REPUBLIKA.CO.ID, JAKARTA -- Untuk mencukupi stok daging sapi, Muhammadiyah meminta pemerintah mengimpor sapi betina. Setelah itu, sapi diserahkan kepada petani untuk diternakkan. Agar memudahkan, petani juga diberi subsidi.
Ketua Majelis Ekonomi dan Kewirausahaan PP Muhammadiyah Syafruddin Anhar menilai langkah pemerintah mengimpor sapi potong dan daging beku saat ini tidak efektif. Penyebab gagalnya swasembada daging juga disebabkan kurangnya pemberdayaan terhadap peternak.
"Selama ini peternak dimainin. Ketika daging sedang ramai, harga dijatuhkan. Ketika sedang lesu, sapi mereka tidak dibeli," ujarnya, Selasa (11/3).
Untuk mempercepat swasembada daging, Syafruddin memiliki solusinya. Dia menyarankan perguruan tinggi mewajibkan mahasiswanya membeli sapi.
Caranya, mahasiswa dibagi kelompok. Masing-masing kelompok terdiri dari lima orang. Tiap kelompok wajib membeli seekor bakalan sapi. Dananya berasal dari urunan mahasiswa.
Sapi tersebut lantas dipelihara di karantina hewan. Karantina hewan milik pemerintah daerah dapat dimanfaatkan karena saat tidak ada sapi impor, kandang dalam keadaan kosong.
Peternak sapi diminta memelihara sapi-sapi tersebut. Rasio bagi hasil keuntungan sebesar 60:40. Sebanyak 60 persen untuk mahasiswa.
"Tiap program studi ada mata kuliah kewirausahaan, dan tiap mahasiswa wajib ambil kuliah itu. Program itu bisa dimulai melalui kuliah kewirausahaan," katanya.

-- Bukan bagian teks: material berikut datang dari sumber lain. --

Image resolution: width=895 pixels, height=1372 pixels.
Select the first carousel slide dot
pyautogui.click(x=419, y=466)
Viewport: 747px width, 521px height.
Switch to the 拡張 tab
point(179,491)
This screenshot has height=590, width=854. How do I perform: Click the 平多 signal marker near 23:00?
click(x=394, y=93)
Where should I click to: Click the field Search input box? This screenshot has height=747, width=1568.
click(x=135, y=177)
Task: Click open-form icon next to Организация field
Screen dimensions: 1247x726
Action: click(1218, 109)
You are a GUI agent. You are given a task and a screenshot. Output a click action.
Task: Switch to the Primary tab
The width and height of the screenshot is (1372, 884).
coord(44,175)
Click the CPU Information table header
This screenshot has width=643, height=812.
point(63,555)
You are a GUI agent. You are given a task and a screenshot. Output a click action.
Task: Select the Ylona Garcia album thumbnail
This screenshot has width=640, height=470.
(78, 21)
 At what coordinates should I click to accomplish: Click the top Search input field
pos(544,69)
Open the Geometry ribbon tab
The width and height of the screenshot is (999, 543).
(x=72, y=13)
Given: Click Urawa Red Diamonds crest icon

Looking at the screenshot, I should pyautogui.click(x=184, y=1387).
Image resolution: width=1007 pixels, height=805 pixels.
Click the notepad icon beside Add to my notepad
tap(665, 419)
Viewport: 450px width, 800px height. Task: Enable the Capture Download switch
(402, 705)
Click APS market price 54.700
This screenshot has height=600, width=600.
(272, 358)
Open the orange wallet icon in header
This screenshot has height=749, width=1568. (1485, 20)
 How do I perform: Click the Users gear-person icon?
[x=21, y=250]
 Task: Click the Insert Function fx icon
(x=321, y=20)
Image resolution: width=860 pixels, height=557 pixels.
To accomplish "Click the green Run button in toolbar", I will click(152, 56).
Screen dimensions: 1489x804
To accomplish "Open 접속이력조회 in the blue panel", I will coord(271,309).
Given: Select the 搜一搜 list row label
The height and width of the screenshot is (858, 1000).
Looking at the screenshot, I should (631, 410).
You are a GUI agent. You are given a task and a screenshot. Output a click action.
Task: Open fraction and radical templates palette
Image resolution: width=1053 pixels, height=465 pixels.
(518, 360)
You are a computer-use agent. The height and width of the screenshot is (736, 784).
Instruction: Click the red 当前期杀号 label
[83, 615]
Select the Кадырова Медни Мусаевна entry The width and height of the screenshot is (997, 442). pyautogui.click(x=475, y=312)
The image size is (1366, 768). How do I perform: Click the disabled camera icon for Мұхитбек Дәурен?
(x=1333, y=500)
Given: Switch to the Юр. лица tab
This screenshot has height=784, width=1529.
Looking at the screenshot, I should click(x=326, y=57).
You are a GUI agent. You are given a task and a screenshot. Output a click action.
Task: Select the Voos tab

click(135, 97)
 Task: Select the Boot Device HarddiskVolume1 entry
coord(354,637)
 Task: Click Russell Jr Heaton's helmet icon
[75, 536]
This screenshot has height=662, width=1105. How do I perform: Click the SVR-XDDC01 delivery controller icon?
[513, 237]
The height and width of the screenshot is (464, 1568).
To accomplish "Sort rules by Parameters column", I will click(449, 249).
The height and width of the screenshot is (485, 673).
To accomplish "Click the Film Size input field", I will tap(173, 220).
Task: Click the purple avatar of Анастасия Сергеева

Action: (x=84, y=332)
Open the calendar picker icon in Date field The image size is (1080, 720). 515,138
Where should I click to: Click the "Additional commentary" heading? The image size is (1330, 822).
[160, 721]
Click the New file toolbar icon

Uang mahasiswa juga tidak hilang. Setelah lulus, modal atau keuntungan dapat dikembalikan. Untuk menumbuhkan rasa memiliki, mahasiswa diajak memantau perkembangan dan merawat sapi mereka.
Gagasan tersebut baru bergulir di antara penggiat peternak sapi di kalangan Universitas Gadjah Mada dan di Malang. Namun, Syafruddin menyebut program percontohan telah berjalan sejak 2008 di Siak, Pekanbaru, Riau.
Justru yang menjalankan program itu adalah para siswa sekolah menengah pertama. Siswa menabung Rp 1.000 perhari. Satu kelas memiliki dua ekor sapi. Selain memberdayakan ekonomi peternak, sekolah juga berkembang.